Increasingly I see a single large RAID disk server being clobbered by 16 or 32 linux at a time. Here are some parameters to check.

§    Check your version

First make sure you have an up-to-date copy of NFS installed with
  $ rpm -q nfs-utils 
or 
  $ rpm -q -f /usr/sbin/rpc.nfsd

Check dependencies (like portmap) with rpm -q -R nfs-utils and check their versions as well. See what files are affected by rpm -q -l nfs-utils

See that your services are running with rpcinfo -p [hostname]. On a client machine look for portmapper, nlockmgr and possibly amd or autofs. A server will also run mountd and nfs.

§    Saturated network ?

First exercise your disk with your own code or with a simple write operation like
  $ time dd if=/dev/zero of=testfile bs=4k count=8182
  8182+0 records in
  8182+0 records out
  real    0m8.829s
  user    0m0.000s
  sys     0m0.160s

Writing files should be enough to test network saturation.

When profiling reads instead of writes, call umount and mount to flush caches, or the read will seem instantaneous.
  $ cd /
  $ umount /mnt/test
  $ mount /mnt/test
  $ cd /mnt/test
  $ dd if=testfile of=/dev/null bs=4k count=8192

Check for failures on a client machine with
  $ nfsstat -c
or
  $ nfsstat -o rpc

If more than 3% of calls are retransmitted, then there are problems with the network or NFS server.

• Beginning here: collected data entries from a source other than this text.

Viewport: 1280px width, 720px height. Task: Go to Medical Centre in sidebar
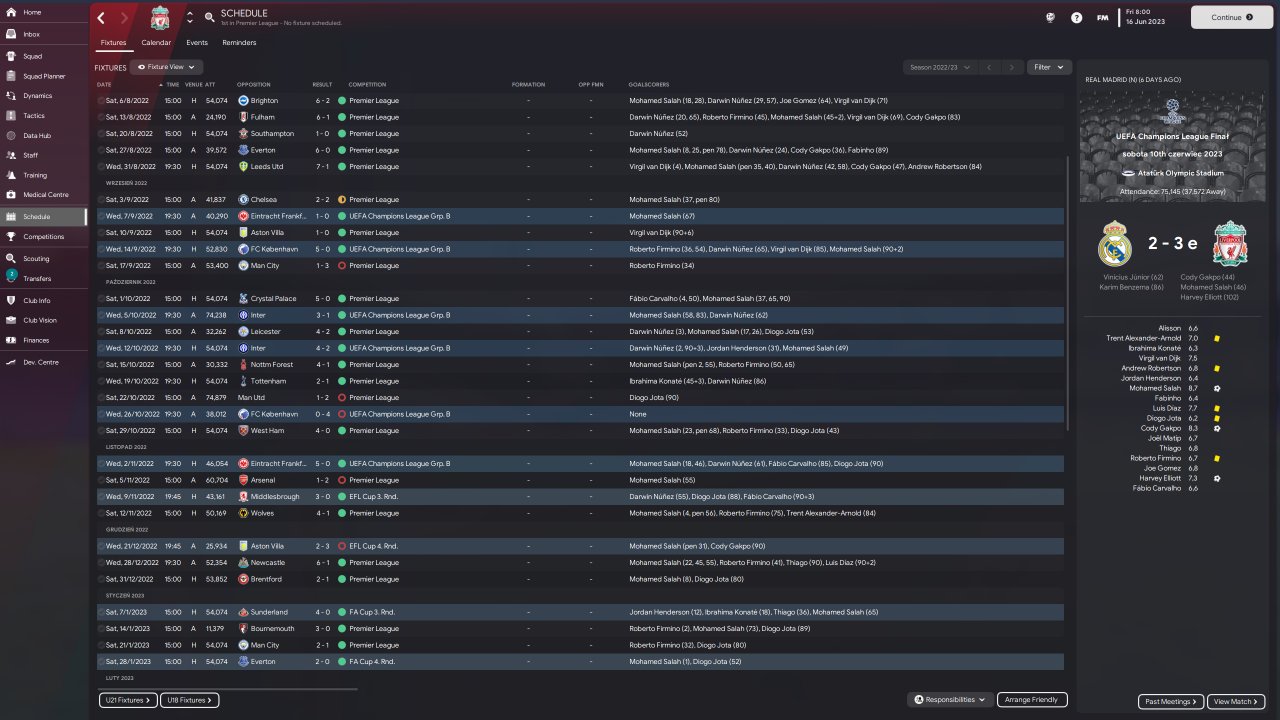pyautogui.click(x=45, y=195)
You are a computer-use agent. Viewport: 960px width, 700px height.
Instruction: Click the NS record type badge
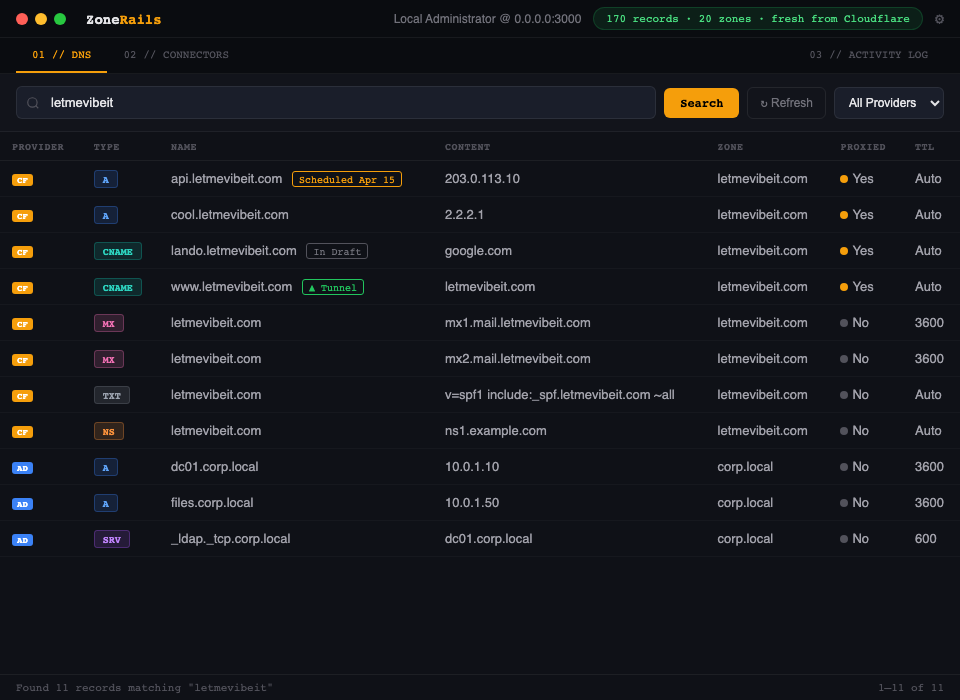point(110,431)

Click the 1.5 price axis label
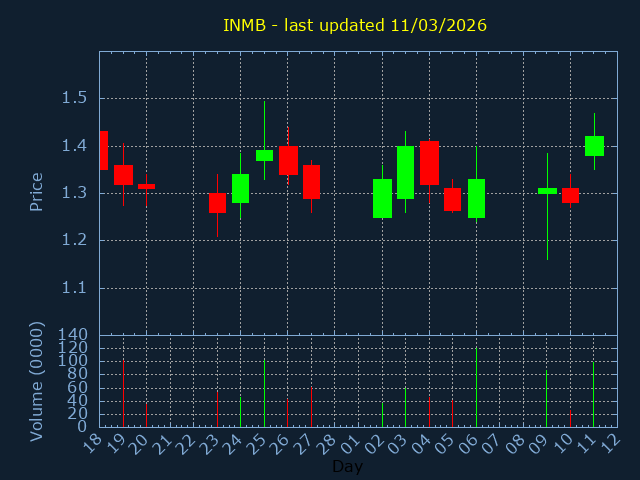point(74,98)
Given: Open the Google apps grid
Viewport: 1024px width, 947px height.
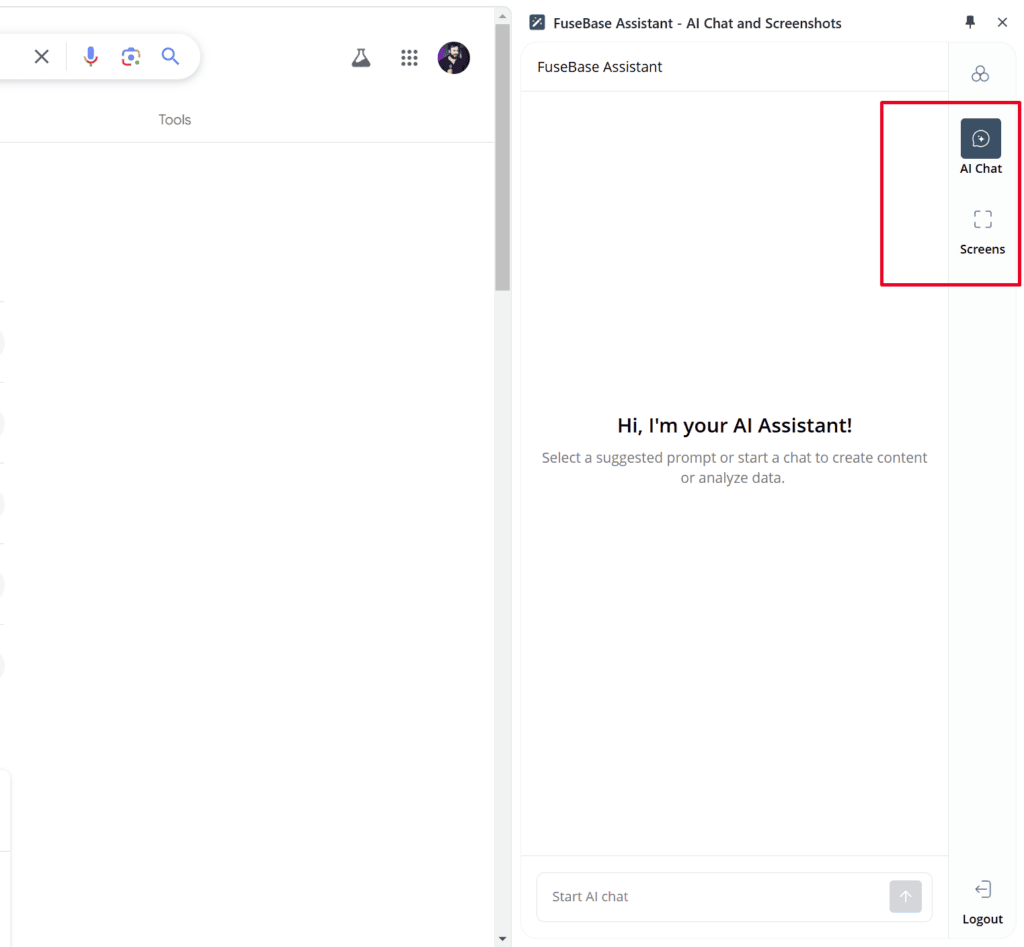Looking at the screenshot, I should (x=409, y=58).
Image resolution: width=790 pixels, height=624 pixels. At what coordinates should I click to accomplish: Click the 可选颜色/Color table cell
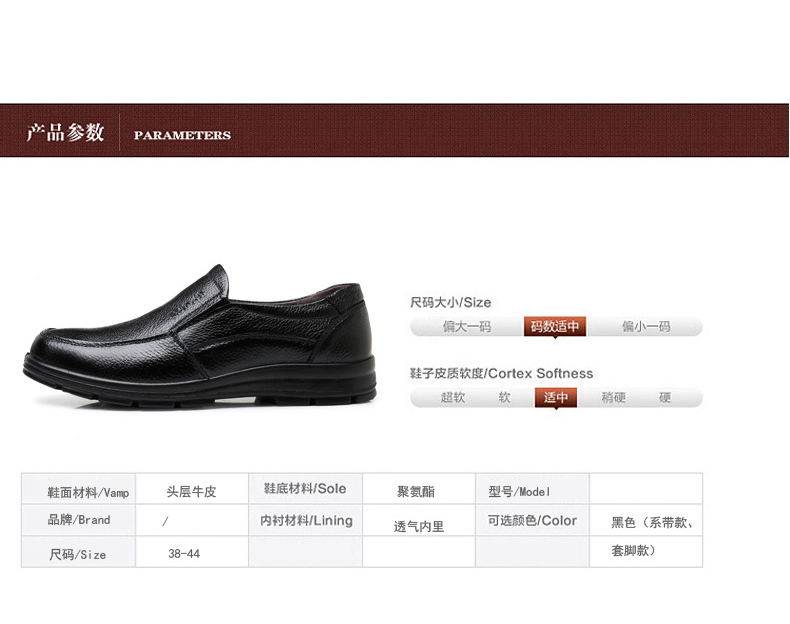tap(533, 520)
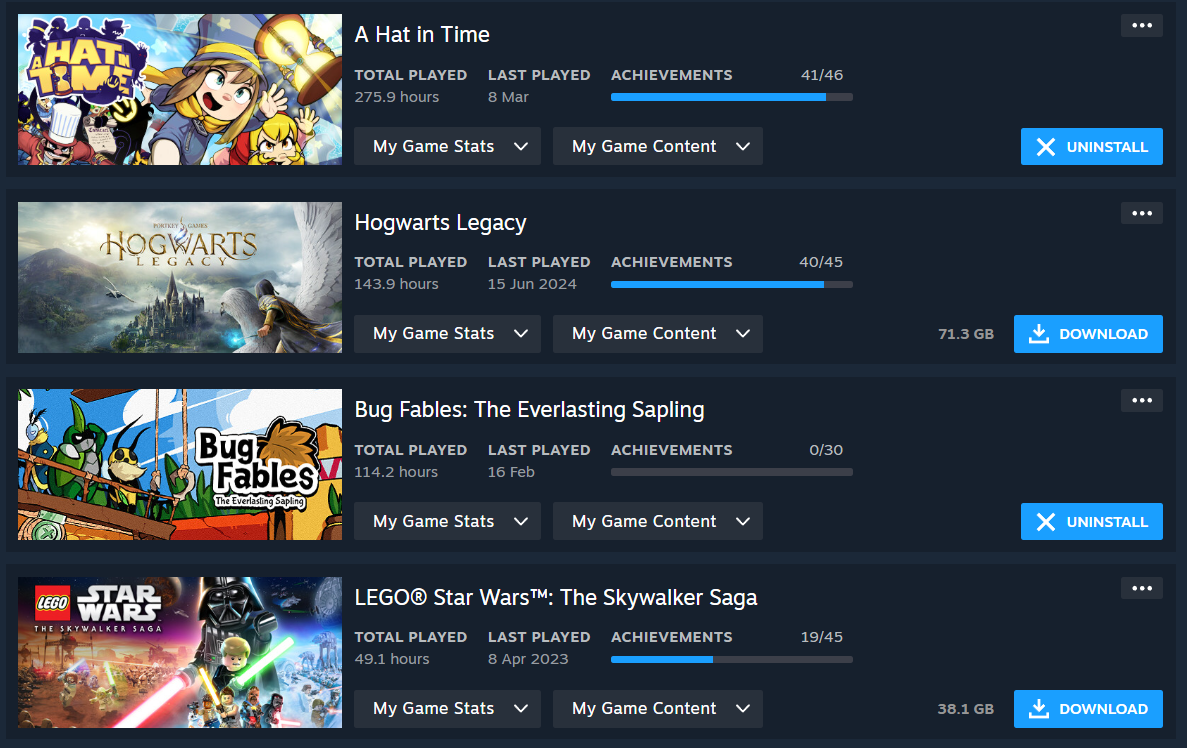Screen dimensions: 1187x748
Task: Open Bug Fables: The Everlasting Sapling title
Action: coord(529,410)
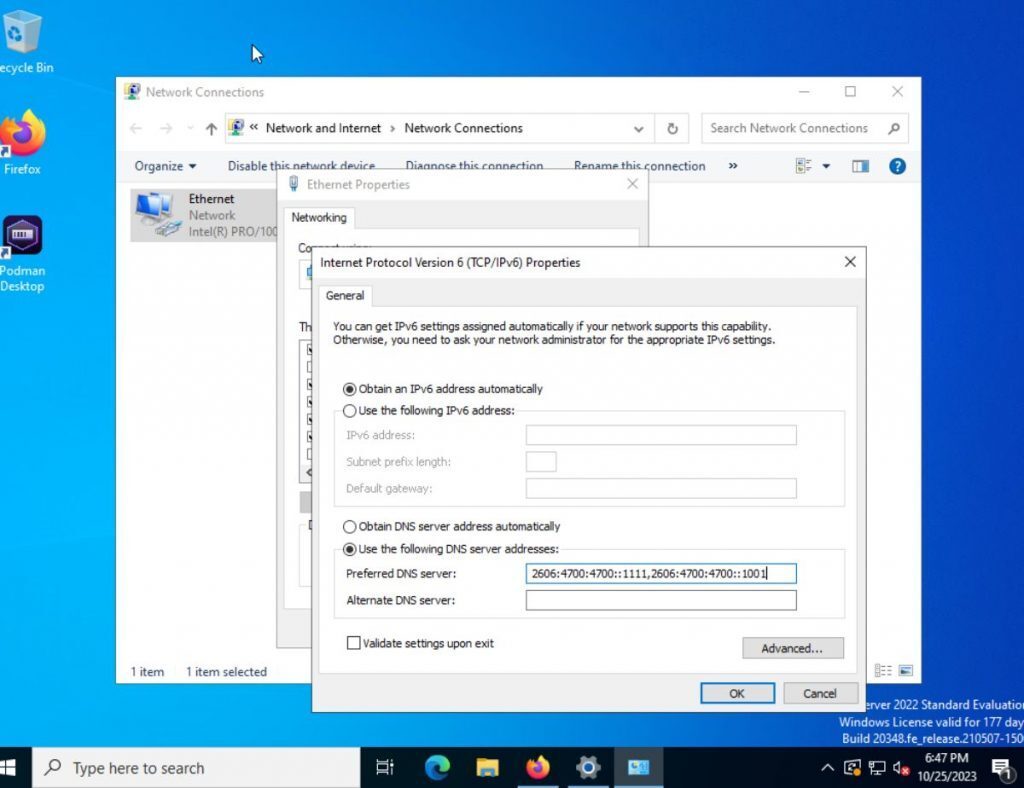Select Obtain DNS server address automatically
Viewport: 1024px width, 788px height.
click(350, 526)
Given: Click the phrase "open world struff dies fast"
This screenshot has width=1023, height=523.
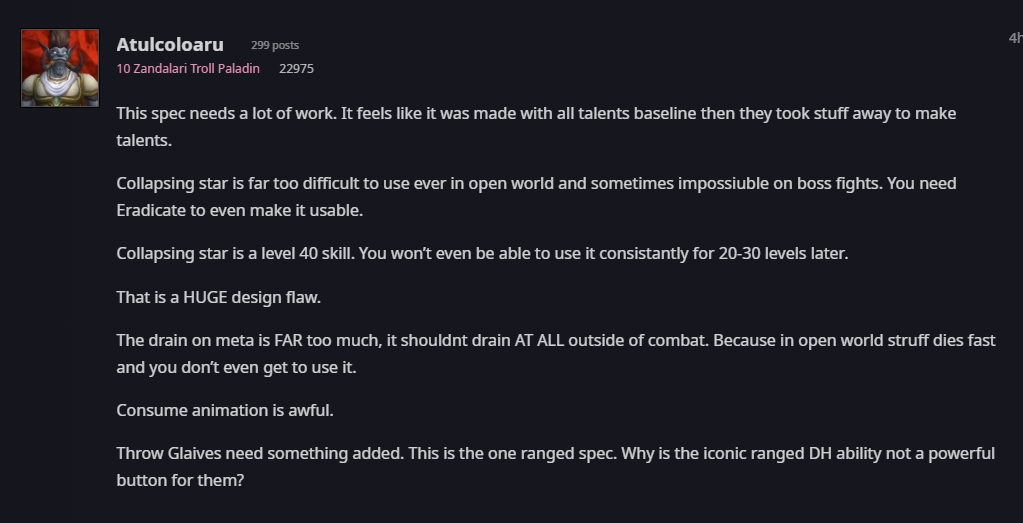Looking at the screenshot, I should point(880,340).
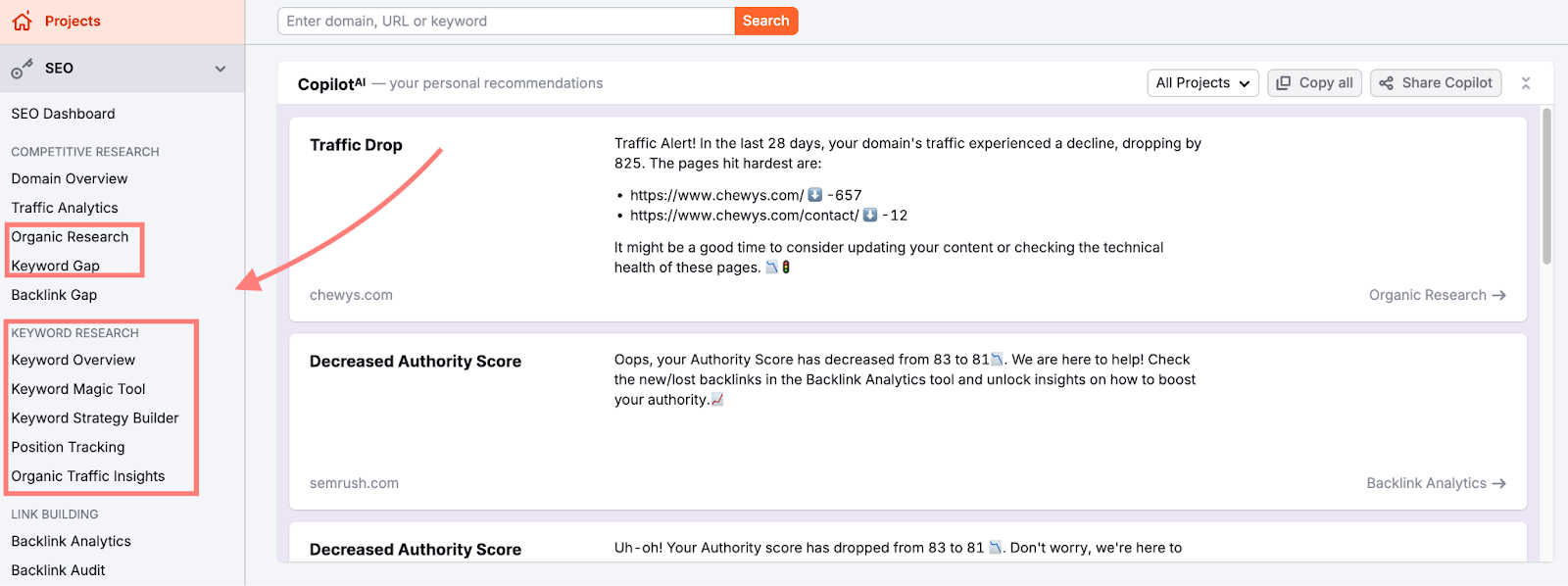The width and height of the screenshot is (1568, 586).
Task: Click the Backlink Analytics arrow icon
Action: tap(1498, 482)
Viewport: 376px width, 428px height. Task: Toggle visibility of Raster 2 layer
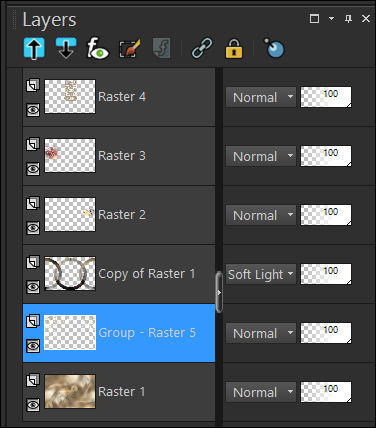click(33, 228)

Look for NFS failures on a shared disk server with
  $ nfsstat -s
or
  $ nfsstat -o rpc

It is not unreasonable to expect 0 badcalls. You should have very few "badcalls" out of the total number of "calls."

§    Lost packets

NFS must resend packets that are lost by a busy host. Look for permanently lost packets on the disk server with
  $ head -2 /proc/net/snmp | cut -d' ' -f17
  ReasmFails
  2

If you can see this number increasing during nfs activity, then you are losing packets.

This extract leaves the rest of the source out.